タクシー事業者が値上げ要請 初乗り60円増、長崎県本土 燃料高騰などで

 九州運輸局は15日、タクシー長崎県内大手ラッキー自動車(長崎市)が離島を除く県内本土地域の運賃引き上げを求める要請書を提出したと発表した。来年3月13日までに、同業他社から一定数の要請・申請があった場合、同局が可否の審査に入る。同地域での要請は2018年12月以来、改定されれば20年2月以来となる。
 同社の要請は14日付。それによると、普通車の場合、走行距離1キロまでの初乗り運賃を現行から60円アップし650円とする。加算運賃は現行の「226メートルごとに70円」から「213メートルごとに90円」に改定する。
 川添暢也社長は取材に、燃料や部品の価格高騰、運転手不足など業界全体の厳しい実情を説明。「(運賃が改定されれば)利用客にご負担を掛けることになり申し訳ないが、運転手の労働条件や経営の改善のため避けられず、ご理解いただきたい」と述べた。

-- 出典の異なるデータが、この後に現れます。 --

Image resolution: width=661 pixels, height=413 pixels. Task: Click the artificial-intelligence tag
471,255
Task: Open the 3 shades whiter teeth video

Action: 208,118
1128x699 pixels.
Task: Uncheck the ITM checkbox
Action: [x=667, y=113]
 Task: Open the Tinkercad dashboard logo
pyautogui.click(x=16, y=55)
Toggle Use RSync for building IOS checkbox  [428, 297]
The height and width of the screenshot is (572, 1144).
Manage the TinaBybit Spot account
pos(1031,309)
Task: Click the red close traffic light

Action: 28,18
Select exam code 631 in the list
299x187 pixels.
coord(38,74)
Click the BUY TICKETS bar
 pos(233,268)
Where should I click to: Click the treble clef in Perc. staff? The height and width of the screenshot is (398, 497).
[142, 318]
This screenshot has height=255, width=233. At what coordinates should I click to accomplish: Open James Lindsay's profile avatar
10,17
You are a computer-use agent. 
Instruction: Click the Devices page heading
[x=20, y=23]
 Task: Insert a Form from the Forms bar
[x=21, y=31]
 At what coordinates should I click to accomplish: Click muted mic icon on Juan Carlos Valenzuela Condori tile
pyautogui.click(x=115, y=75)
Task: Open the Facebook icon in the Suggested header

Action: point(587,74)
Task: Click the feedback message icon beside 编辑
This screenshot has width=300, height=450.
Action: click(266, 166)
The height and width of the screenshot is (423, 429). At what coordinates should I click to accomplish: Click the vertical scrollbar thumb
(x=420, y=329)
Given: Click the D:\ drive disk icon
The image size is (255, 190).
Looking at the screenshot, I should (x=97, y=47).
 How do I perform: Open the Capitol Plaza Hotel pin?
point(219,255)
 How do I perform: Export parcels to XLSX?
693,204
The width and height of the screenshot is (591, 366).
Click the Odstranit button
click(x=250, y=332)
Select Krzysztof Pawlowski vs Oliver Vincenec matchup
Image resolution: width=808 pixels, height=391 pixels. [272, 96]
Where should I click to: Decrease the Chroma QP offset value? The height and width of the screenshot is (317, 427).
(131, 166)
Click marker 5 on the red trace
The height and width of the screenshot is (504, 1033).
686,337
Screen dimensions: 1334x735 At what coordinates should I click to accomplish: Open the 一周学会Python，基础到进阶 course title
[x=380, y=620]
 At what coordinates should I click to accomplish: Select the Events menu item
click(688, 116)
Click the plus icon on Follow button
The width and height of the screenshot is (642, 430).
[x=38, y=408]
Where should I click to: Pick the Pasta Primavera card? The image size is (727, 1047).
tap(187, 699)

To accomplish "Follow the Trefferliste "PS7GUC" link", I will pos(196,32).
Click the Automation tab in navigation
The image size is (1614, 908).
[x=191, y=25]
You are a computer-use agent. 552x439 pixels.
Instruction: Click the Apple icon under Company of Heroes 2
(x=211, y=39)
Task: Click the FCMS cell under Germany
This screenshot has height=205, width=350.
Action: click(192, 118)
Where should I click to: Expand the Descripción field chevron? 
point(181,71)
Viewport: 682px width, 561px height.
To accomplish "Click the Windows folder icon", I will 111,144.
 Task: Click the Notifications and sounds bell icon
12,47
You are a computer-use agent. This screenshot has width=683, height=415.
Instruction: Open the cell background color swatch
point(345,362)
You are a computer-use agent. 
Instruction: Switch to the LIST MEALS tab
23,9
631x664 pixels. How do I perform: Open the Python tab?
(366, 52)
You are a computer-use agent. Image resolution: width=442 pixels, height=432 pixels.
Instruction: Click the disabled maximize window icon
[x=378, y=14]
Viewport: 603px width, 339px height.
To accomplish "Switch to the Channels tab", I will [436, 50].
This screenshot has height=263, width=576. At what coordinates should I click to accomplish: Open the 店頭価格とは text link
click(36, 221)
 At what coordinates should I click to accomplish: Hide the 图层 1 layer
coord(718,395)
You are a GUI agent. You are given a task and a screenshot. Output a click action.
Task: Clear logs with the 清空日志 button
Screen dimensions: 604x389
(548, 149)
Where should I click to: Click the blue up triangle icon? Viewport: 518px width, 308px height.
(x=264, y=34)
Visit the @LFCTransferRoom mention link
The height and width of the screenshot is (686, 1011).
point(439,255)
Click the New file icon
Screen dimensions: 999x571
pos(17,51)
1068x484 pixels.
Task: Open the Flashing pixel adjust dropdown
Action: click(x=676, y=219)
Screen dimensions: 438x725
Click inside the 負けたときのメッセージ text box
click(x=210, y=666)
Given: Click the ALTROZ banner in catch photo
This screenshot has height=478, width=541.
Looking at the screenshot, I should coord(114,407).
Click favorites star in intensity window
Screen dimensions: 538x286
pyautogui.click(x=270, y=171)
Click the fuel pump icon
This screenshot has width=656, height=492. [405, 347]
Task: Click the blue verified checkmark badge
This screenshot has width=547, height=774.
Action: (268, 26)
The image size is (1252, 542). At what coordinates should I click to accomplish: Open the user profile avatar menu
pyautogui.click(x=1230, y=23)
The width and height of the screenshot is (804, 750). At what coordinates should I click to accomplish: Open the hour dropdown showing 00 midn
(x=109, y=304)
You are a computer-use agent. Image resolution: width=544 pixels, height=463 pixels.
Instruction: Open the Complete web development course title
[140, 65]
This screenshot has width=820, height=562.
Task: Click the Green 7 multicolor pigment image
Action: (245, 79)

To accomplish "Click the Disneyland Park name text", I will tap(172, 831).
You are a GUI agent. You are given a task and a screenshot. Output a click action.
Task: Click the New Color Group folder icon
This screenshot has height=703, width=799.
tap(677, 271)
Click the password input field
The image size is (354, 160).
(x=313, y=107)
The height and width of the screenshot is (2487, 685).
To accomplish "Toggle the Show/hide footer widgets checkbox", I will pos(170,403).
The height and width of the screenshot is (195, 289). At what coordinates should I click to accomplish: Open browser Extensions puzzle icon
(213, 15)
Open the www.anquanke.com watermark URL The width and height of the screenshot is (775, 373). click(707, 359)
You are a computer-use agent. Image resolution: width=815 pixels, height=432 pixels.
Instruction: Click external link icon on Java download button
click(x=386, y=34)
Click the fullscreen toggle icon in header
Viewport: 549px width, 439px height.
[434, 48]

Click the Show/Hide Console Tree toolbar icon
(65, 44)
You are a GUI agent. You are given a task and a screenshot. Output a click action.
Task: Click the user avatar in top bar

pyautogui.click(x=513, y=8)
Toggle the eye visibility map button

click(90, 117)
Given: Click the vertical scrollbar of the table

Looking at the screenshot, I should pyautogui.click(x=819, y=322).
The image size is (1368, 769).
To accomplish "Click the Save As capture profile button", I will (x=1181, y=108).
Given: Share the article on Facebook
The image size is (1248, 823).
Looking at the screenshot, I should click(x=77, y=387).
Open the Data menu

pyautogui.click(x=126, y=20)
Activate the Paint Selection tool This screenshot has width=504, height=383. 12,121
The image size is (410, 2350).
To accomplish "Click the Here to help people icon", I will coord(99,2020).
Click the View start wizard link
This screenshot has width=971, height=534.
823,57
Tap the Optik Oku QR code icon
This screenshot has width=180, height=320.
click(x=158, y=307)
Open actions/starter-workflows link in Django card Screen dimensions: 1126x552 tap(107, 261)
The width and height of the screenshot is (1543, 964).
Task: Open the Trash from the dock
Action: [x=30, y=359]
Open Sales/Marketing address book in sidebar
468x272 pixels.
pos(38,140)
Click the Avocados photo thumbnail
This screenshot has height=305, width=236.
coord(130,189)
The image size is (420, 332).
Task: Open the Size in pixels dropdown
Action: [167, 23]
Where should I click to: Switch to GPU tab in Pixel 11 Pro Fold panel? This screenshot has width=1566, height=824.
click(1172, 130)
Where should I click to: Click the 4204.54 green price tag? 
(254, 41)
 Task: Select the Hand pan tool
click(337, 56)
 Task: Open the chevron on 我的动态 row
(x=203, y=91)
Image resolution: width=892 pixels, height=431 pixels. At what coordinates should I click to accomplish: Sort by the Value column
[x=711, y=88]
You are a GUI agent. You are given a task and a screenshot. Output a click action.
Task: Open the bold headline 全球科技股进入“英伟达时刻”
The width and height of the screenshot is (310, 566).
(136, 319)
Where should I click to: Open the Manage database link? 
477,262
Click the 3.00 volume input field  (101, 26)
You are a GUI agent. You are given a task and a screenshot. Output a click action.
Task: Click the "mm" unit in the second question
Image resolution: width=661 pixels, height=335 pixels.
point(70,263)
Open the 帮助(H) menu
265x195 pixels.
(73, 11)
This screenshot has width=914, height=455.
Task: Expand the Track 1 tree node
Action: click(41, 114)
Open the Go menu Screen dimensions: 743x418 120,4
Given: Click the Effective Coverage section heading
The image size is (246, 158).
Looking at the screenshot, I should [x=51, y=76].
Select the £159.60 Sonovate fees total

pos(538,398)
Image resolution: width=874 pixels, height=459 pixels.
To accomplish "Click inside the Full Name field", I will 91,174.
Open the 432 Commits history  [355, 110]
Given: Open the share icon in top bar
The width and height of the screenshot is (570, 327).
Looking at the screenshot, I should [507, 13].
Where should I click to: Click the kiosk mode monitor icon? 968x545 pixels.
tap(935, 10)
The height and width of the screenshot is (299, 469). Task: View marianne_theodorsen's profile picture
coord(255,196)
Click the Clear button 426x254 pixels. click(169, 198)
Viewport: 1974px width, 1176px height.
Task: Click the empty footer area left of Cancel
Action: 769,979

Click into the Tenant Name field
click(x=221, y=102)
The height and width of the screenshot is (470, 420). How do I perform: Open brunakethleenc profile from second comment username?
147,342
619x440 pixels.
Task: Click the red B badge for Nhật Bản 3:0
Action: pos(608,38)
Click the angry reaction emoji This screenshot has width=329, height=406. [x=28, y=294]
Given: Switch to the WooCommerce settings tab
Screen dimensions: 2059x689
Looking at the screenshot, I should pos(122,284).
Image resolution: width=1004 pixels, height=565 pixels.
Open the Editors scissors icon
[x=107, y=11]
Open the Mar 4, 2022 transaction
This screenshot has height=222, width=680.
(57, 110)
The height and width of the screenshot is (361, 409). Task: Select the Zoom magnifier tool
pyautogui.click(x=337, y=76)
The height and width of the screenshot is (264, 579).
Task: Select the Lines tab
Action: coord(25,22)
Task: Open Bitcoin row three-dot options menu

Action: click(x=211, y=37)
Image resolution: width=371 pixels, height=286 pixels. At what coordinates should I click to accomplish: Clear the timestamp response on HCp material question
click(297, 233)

 同局によると、同地域で対象となるのは92事業者、車両総数は2113台。台数ベースで7割以上の要請・申請があれば、同局が審査に着手。事業者の収支状況などを確認し、運賃改定の可否や幅などを決める。
 前回は101事業者のうち64事業者が要請・申請し、台数ベースで8割以上に達した。改定率14.11%で、20年2月から初乗り運賃が70円引き上げられ、現行の590円になっていた。離島地域も同様の手続きで40円値上げした。